▸ TO DO
Rewrite the paragraph beginning "Stimulant medications, which improve concentration" from the article on school-year stimulant use below as a short bulleted list that keeps its main facts.

▸ TEXT UNDER STUDY
Medicate to Educate: Study Finds Stimulant Use Increases by 30% During the School Year
Children are 30% more likely to take a stimulant medication during the school year than they are to take one during the summer, according to a new study published in the American Sociological Review. The authors found that school-year increases in stimulant use are largest for children from socioeconomically advantaged families. Because many children use stimulants only during the school year and take a “drug holiday” in the summer, the authors conclude that these children are using stimulants to manage their schools’ academic demands.
Stimulant medications, which improve concentration and help manage other symptoms associated with attention-deficit hyperactivity disorder (ADHD), are the most widely used class of medications among adolescents. Childrens' use of these medications in the United States has increased dramatically in the last two decades, from approximately 2.4% of children in 1996 to 6% of children at present.

▸ PROVIDED DATA
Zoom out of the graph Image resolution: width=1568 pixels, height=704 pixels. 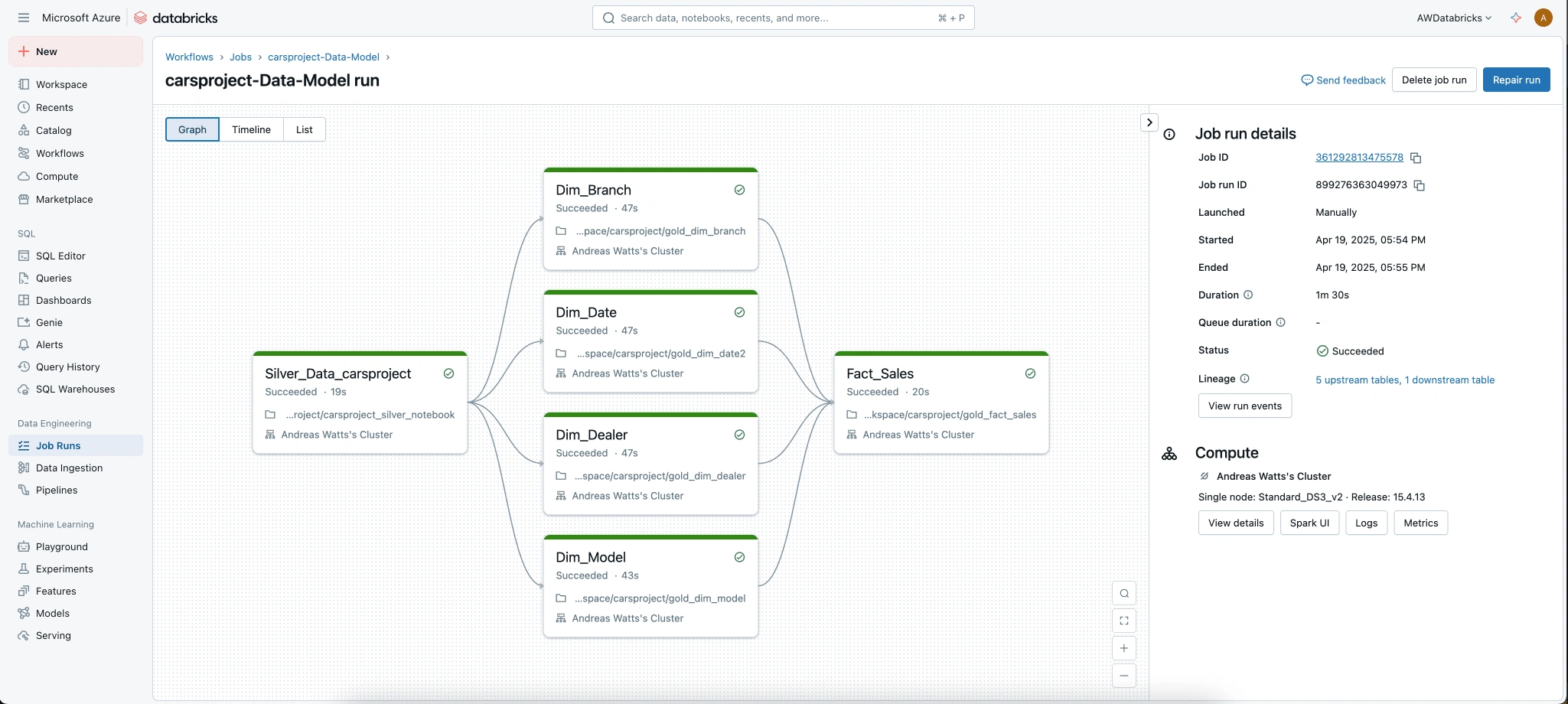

▸ RESULT BELOW
- Stimulant medications improve concentration and help manage other symptoms of attention-deficit hyperactivity disorder (ADHD).
- They are the most widely used class of medications among adolescents.
- Children's use of them in the United States has risen sharply over the last two decades, from about 2.4% of children in 1996 to 6% today.